Он замер, до боли в ногтях впившись в деревянные подлокотники.
«Неужели я был таким наивным, что надеялся на иной исход! Я же должен был знать с самого начала: она никогда не сможет меня полюбить! Ведь я — калека, урод, изгой…»
Повернувшись, она ушла, а я долго смотрел ей вслед.
Сел на камни и плакал я. Туман, словно дым сигарет.
За охотником пришли на закате. Егеря принесли длинноствольные мушкеты, серебряную картечь, гирлянды чеснока, медные зеркала и факелы.
Старший из егерей — худой старик с лошадиным лицом — криво улыбался, выставляя напоказ огромные плоские передние резцы.
«Я все понимаю. Ты — Охотник. Но я бы сам завалил Зверей, если бы не Старший Егерь».
Инвалид — статуя скорби — с радостью приветствовал гостей. Казалось, он не замечал косых, недоверчивых взглядов. Он жаждал заняться хоть чем-то, иначе все мысли возвращались к Леоноре, а любое воспоминание о ней причиняло невыносимую боль. Радостно подкатив на своем кресле к недружелюбным стражам городского спокойствия, он попросил:
— Дайте мне ружье. Я хочу сам прикончить этих тварей.
Некто в желтом мундире не первой свежести, не выказав удивления, щелкнул пальцами — и тут же Охотнику вручили мушкет, мешочек с серебряной дробью и пороховницу.

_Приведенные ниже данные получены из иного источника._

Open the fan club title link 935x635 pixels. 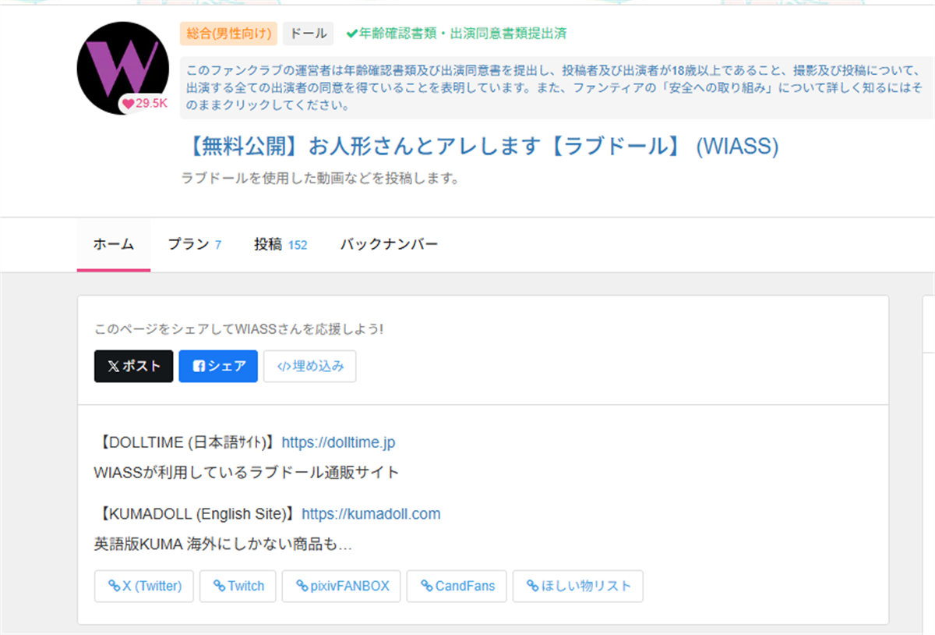pos(483,146)
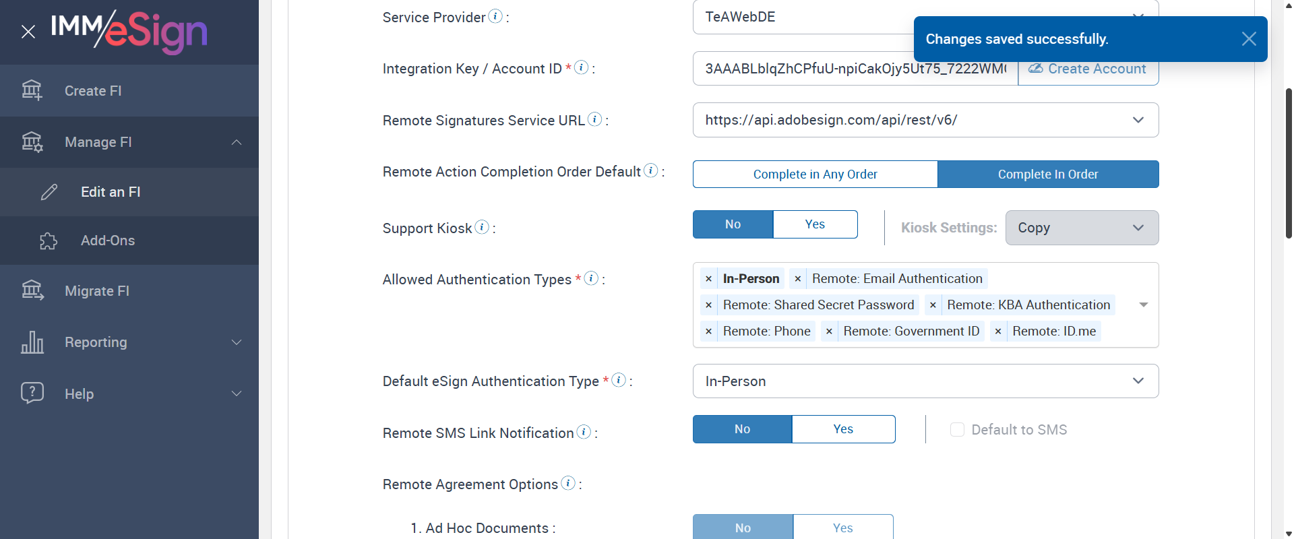
Task: Click the Migrate FI bank icon
Action: (32, 290)
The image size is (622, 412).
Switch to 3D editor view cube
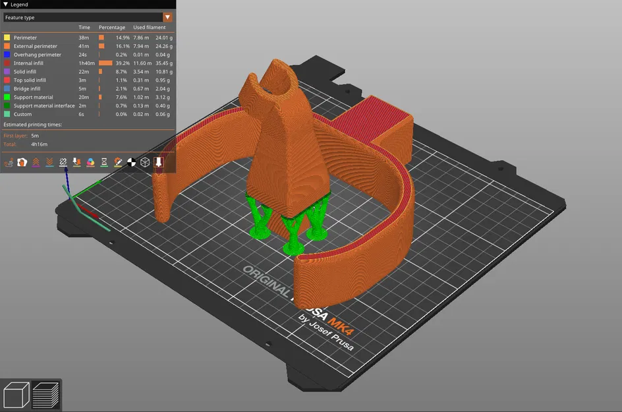point(16,395)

— Теперь везите меня туда, где видели вервольфа в последний раз.
Тот же человек, встав за спиной Охотника, медленно покатил инвалидное кресло. Они прошли через весь город, другие охотники шествовали чуть в отдалении, а за охотой двигалась толпа горожан, вооруженных осиновыми колами, вилами и факелами. Постепенно со всех сторон в толпу вливались новые люди. Казалось, все жители городка в этот вечер вышли на улицы, чтобы увидеть, как их кумир покончит с нечистью, и насладиться величайшей из забав — убийством.

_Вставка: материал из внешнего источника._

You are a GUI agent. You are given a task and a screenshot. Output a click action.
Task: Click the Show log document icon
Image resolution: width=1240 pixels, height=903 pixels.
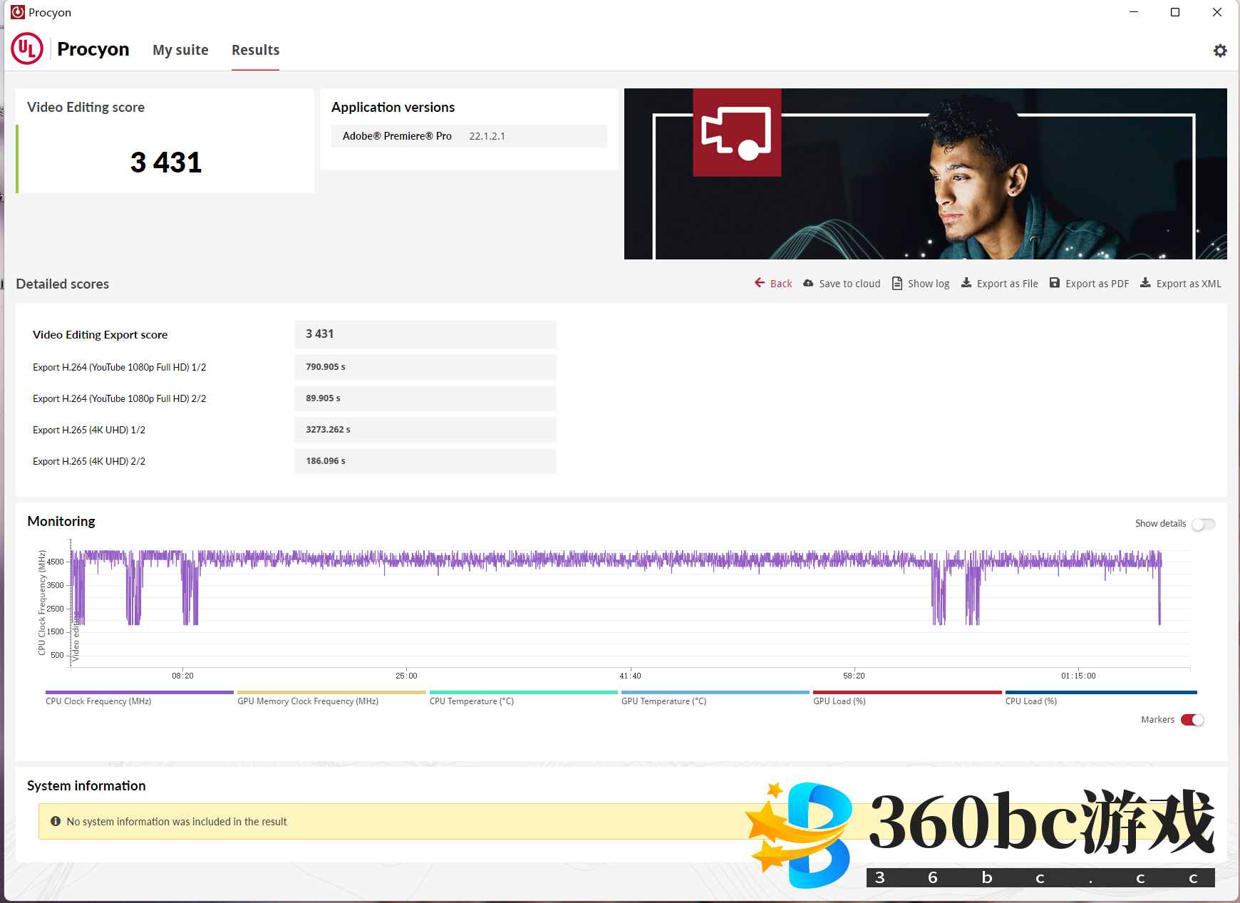click(x=897, y=283)
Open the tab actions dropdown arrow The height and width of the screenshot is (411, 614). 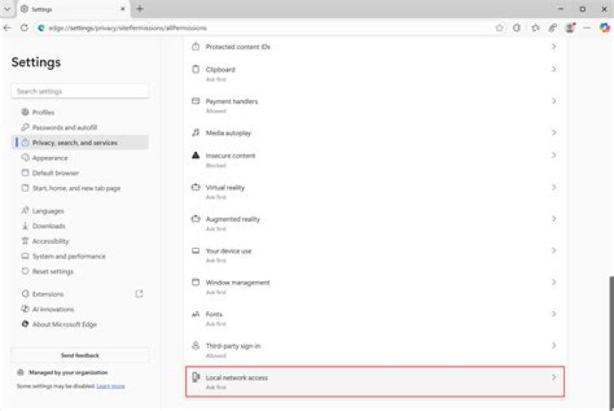pos(8,9)
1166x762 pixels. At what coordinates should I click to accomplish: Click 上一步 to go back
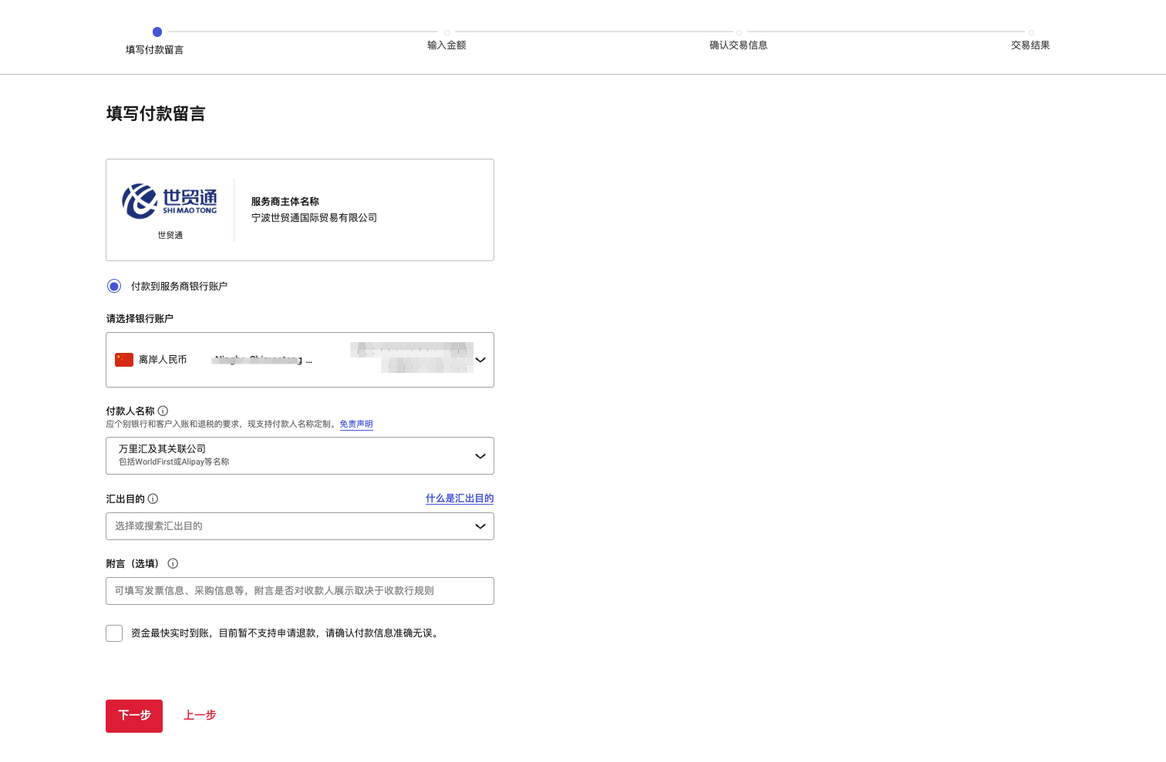coord(200,716)
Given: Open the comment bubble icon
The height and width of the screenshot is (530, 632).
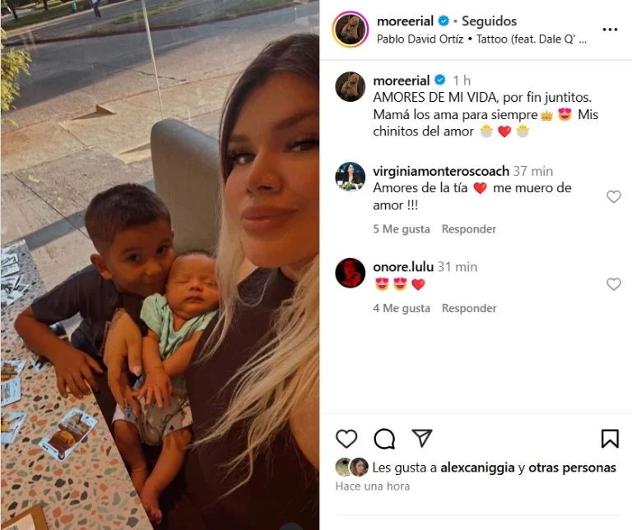Looking at the screenshot, I should tap(384, 439).
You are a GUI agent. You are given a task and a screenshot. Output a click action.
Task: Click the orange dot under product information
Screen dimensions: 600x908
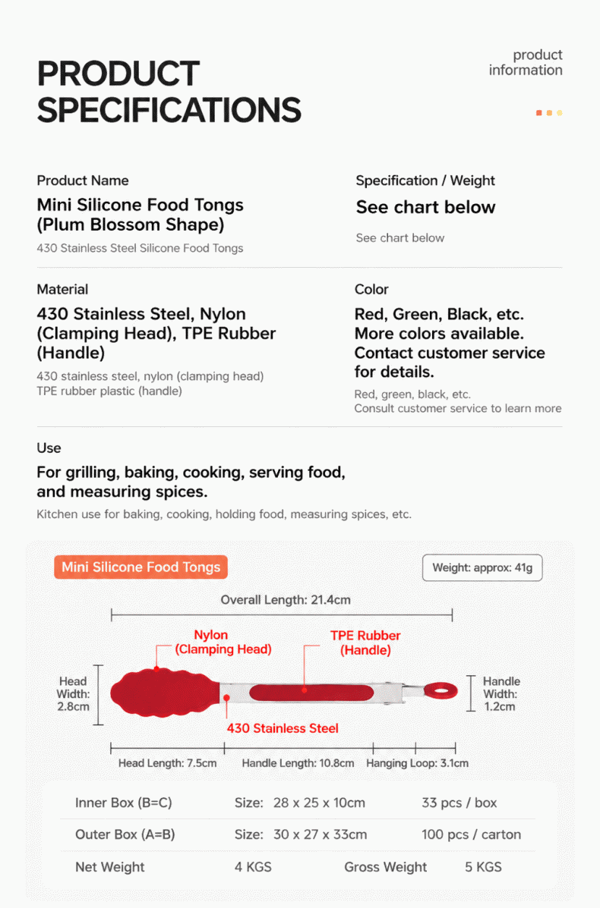pyautogui.click(x=549, y=113)
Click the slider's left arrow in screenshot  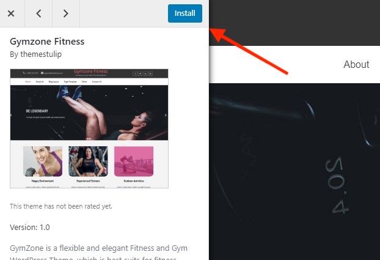tap(11, 115)
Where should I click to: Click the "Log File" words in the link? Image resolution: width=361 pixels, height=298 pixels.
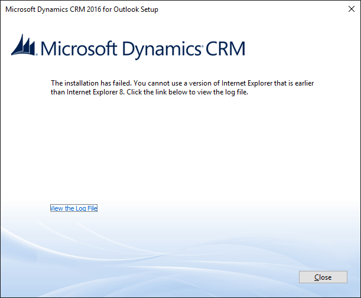point(87,208)
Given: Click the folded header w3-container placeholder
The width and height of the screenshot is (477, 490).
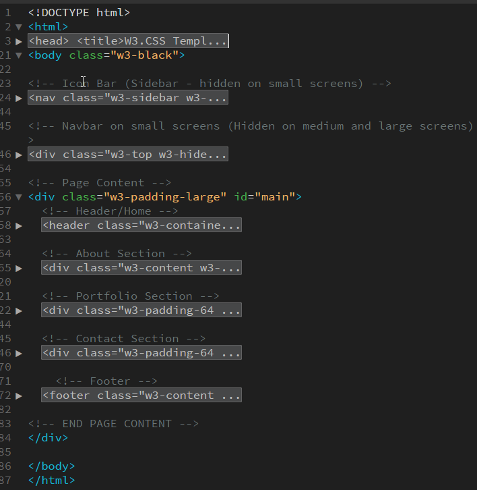Looking at the screenshot, I should (x=141, y=225).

Охотника привезли на пустырь за домишками из серого песчаника с просевшими соломенными крышами. Окончательно стемнело, но многочисленные факелы превратили ночь в день. Толпа боялась неведомого, затаившегося во тьме. «Тьма — стихия нечисти», — так любил говаривать прежний Император.
Горожане волновались. Пора было открывать занавес и начинать представление. Люди видели Охотника в инвалидном кресле, они знали, что скоро прольется кровь, и жаждали вида этой крови… Но стоило Охотнику поднять руку, требуя тишины, и толпа стихла.

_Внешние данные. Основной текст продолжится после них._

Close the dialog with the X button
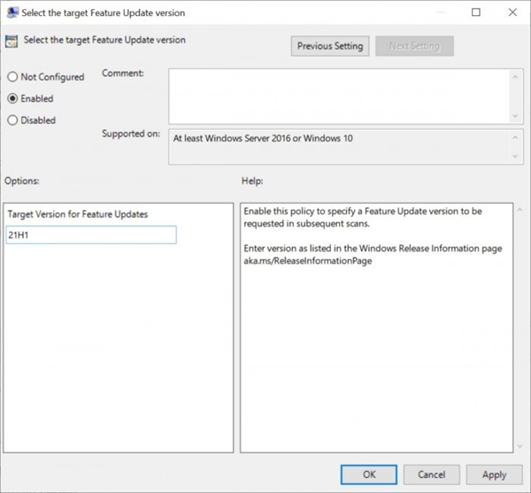Viewport: 531px width, 493px height. pyautogui.click(x=512, y=13)
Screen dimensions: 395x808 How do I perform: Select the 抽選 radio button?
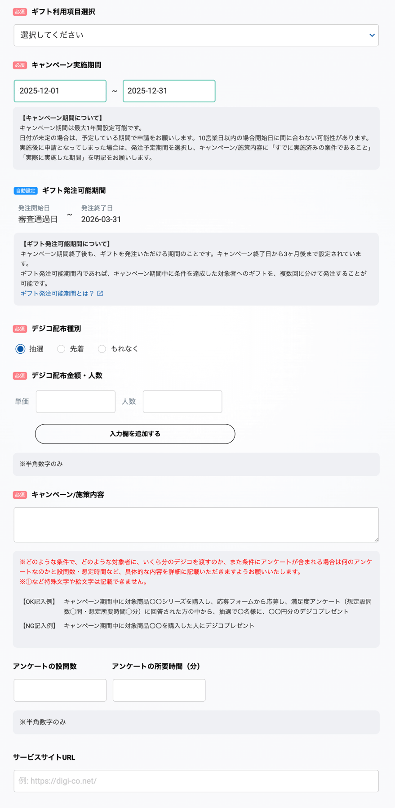tap(20, 349)
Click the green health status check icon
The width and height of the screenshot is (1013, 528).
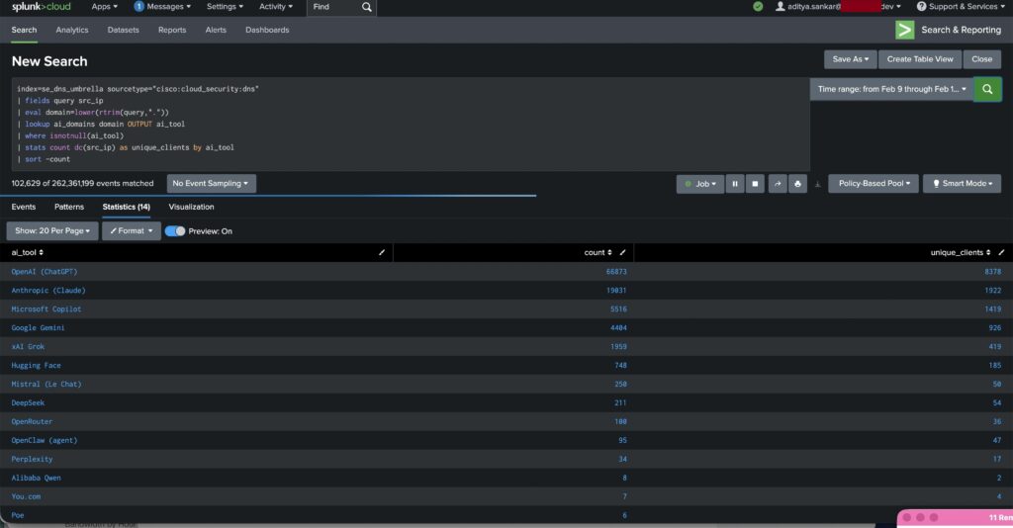click(x=758, y=7)
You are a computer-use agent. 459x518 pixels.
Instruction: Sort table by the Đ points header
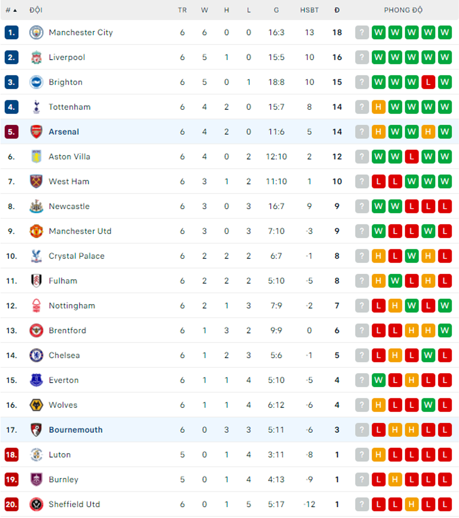[x=337, y=10]
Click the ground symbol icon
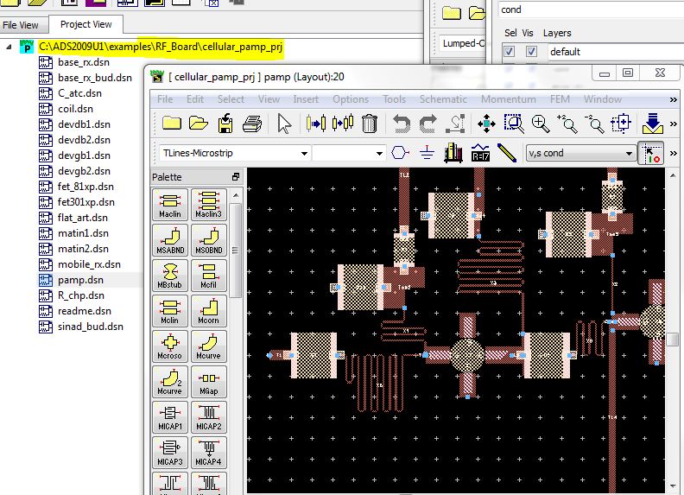684x495 pixels. (x=427, y=154)
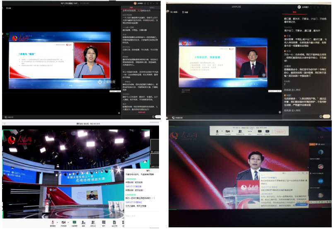This screenshot has height=229, width=333.
Task: Expand video options arrow beside bottom-left camera
Action: pyautogui.click(x=68, y=222)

Вытянув вперед руки, он зашептал заклинание Следа, пытаясь вобрать в себя все невидимые простым глазом силы, затаившиеся на пустыре между домами. Этому заклинанию научил его один старый егерь, и в отличие от заклинаний, которым учили в Академии, действовало оно безотказно. Его руки тускло засветились, словно в крепко сжатых кулаках он держал по крохотному фонарику. А потом кольца зеленого света стали растекаться по площади, словно круги по воде от брошенного камня, высвечивая каждую ложбинку, каждую трещинку, каждую травинку и каждый камешек.